O projeto é contestado por ambientalistas, que apontam risco de contaminação do rio e impacto à fauna marinha. A concessionária de saneamento, por sua vez, afirma que o processo cumpre as exigências ambientais e que a estrutura vai expandir o tratamento de esgoto na região, atualmente considerado precário.
Detalhes da estrutura e operação
O sistema consiste em um emissário (tubulação) de 9,2 quilômetros que interliga a Estação de Tratamento de Esgoto (ETE) Xangri-Lá II, localizada na Estrada do Mar, a um ponto próximo à foz do Rio Tramandaí, em Osório. A obra foi concluída no ano passado e aguardava a liberação do órgão estadual.
A Corsan Aegea realiza os testes finais e prevê o início do lançamento de efluentes até a próxima quarta-feira (22).
Inicialmente, será feito um lançamento controlado de 20 litros por segundo, conforme previsto no estudo que embasou o licenciamento ambiental. O sistema tem capacidade para lançar até 65 litros por segundo.
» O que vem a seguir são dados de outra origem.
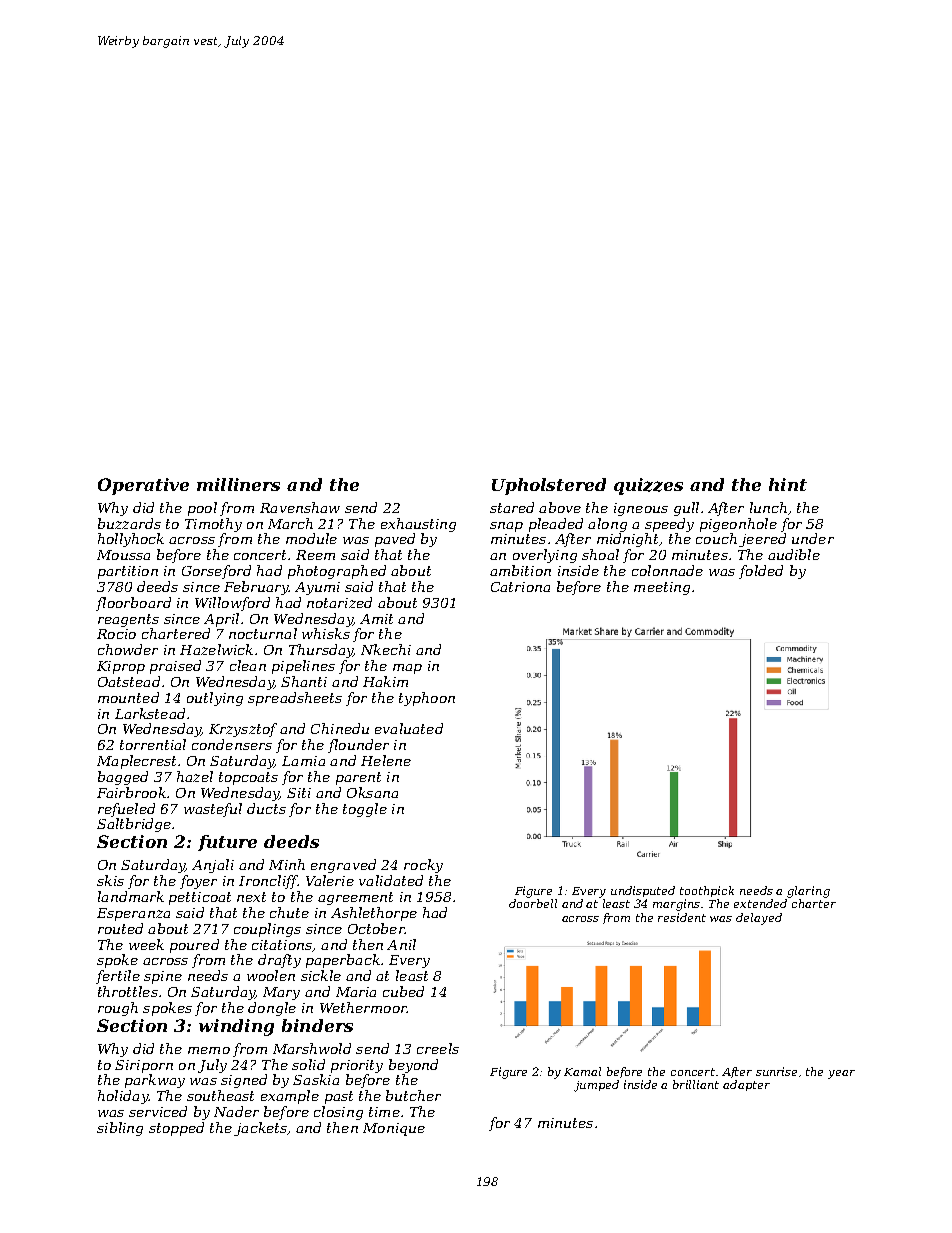  What do you see at coordinates (365, 810) in the image?
I see `toggle` at bounding box center [365, 810].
A empresa fará análises periódicas da qualidade do esgoto tratado e das águas do Rio Tramandaí, com envio de relatórios à Fepam.
Judicialização
O projeto é alvo de diferentes ações judiciais que pedem o impedimento das operações. O caso é julgado tanto pela Justiça estadual quanto pela federal, que estão atuando em conjunto no caso.
Já foram realizadas audiências públicas e reuniões com as partes envolvidas. A 9ª Vara Federal de Porto Alegre e Vara Regional do Meio Ambiente marcaram para essa sexta-feira (17) uma vistoria técnica nos dois pontos que ligam a tubulação.
Até o momento, não há decisão judicial que impeça o início das operações autorizadas pela Fepam.